DIRECTION: Convert the entries into a two-column CSV with the columns "prompt" and "reply", one row per entry, putting each entry's text and its answer into a single quoted field each and turning line breaks into spaces. Begin at the line that contains "You are a GUI" and stop after the line that contains "click(276, 276)".

══════════════════════════════

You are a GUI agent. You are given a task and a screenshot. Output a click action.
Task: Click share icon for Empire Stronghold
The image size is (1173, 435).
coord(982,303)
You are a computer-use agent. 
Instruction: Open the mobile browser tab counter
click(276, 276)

══════════════════════════════

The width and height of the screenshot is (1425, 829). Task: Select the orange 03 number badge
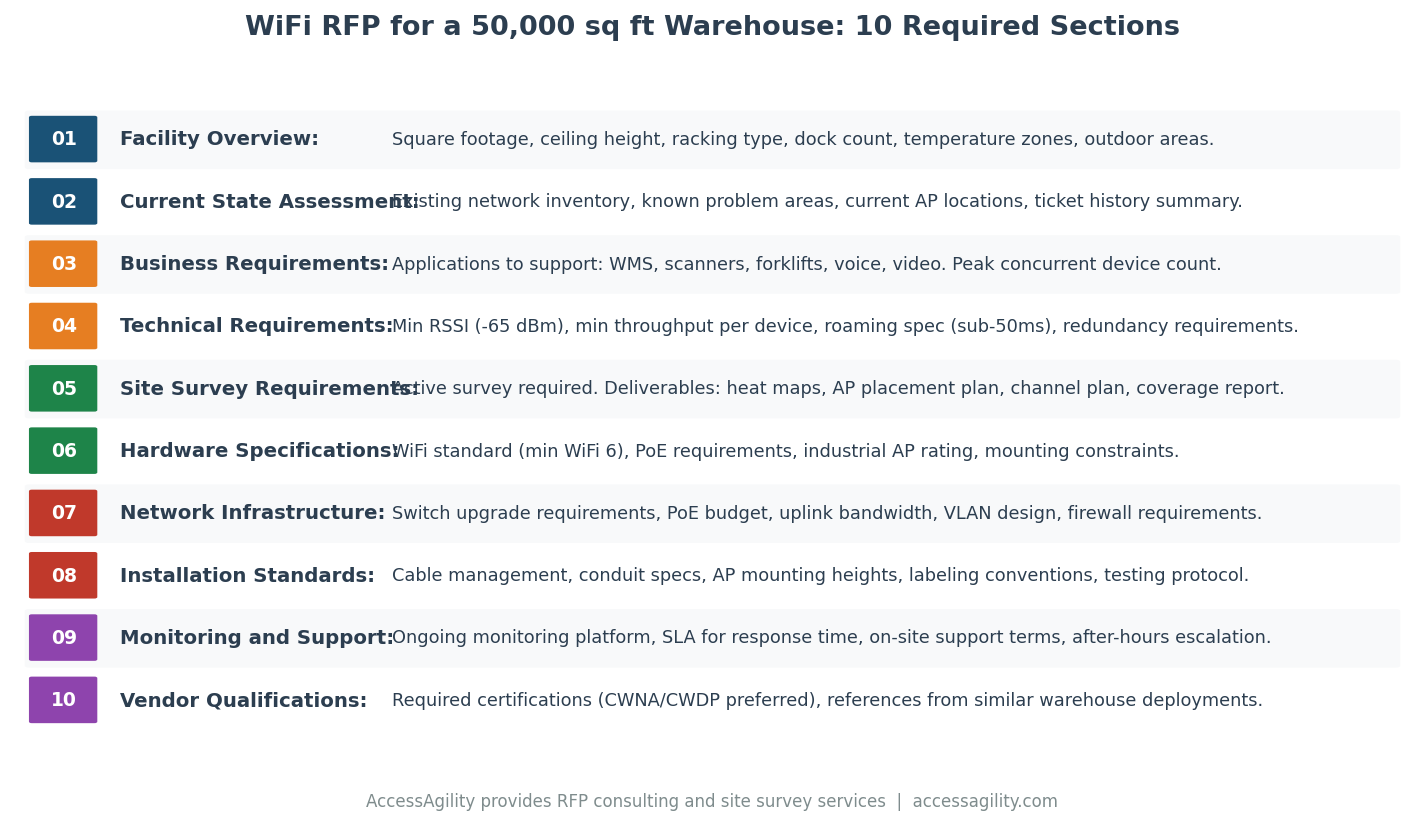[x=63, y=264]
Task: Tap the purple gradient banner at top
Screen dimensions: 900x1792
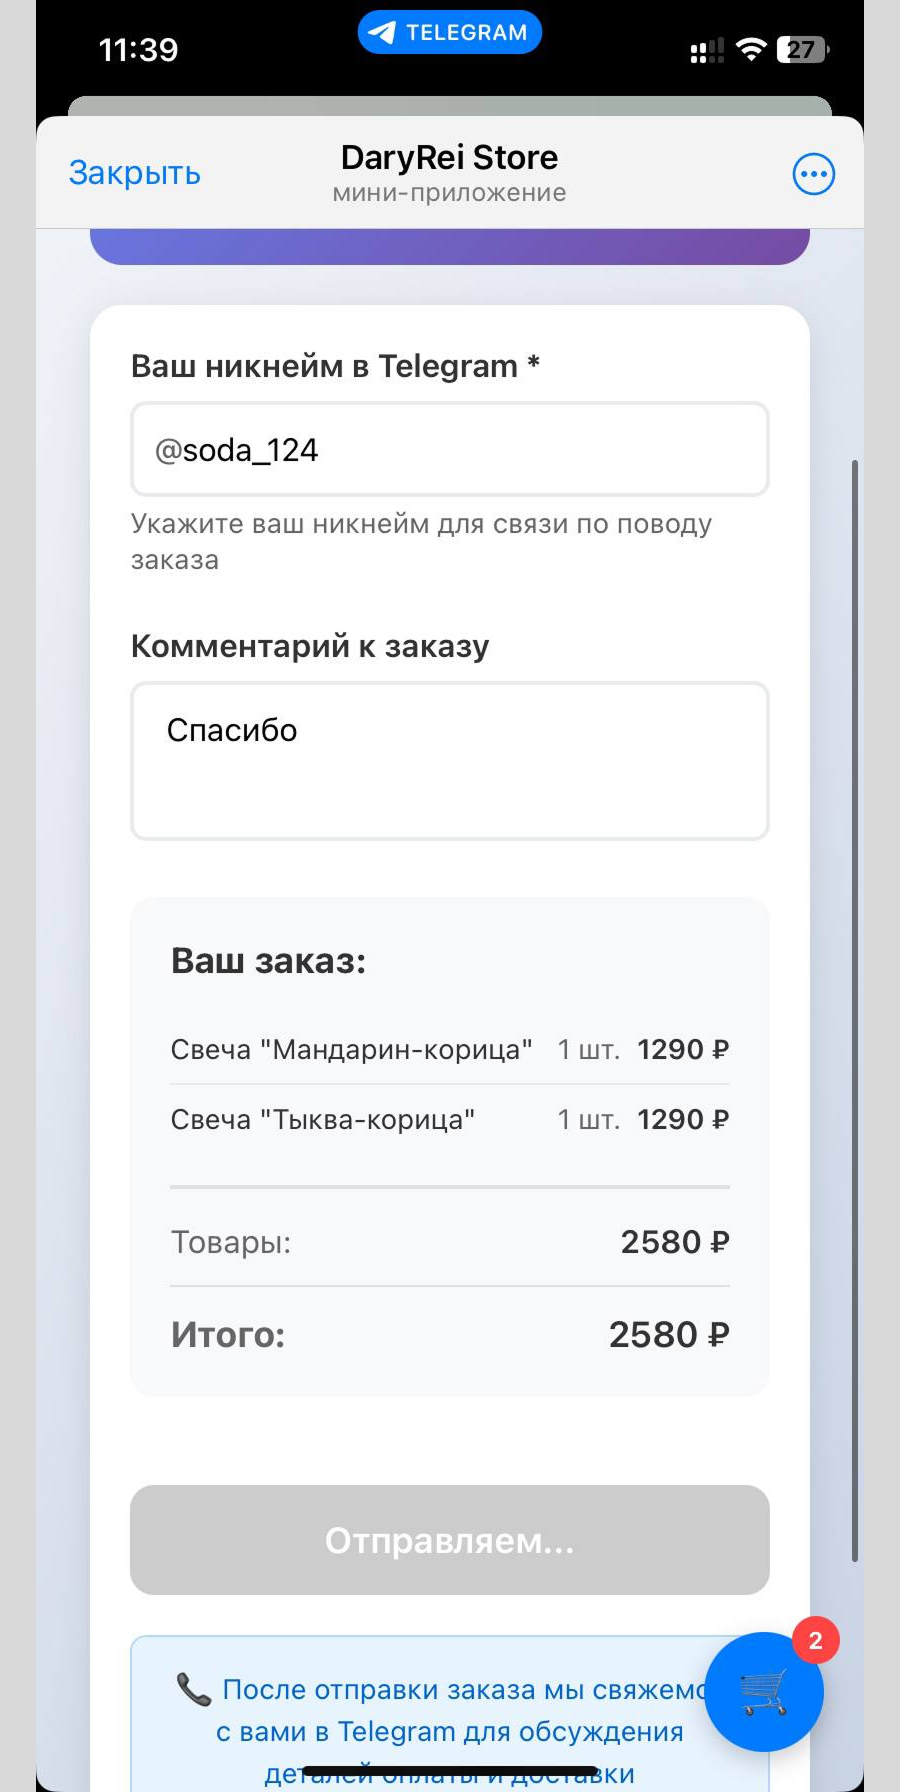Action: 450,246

══════════════════════════════

TASK ANSWER:
prompt,reply
"You are a GUI agent. You are given a task and a screenshot. Output a click action. Task: Click share icon for Empire Stronghold The image size is (1173, 435).","coord(982,303)"
"You are a computer-use agent. Instruction: Open the mobile browser tab counter","click(276, 276)"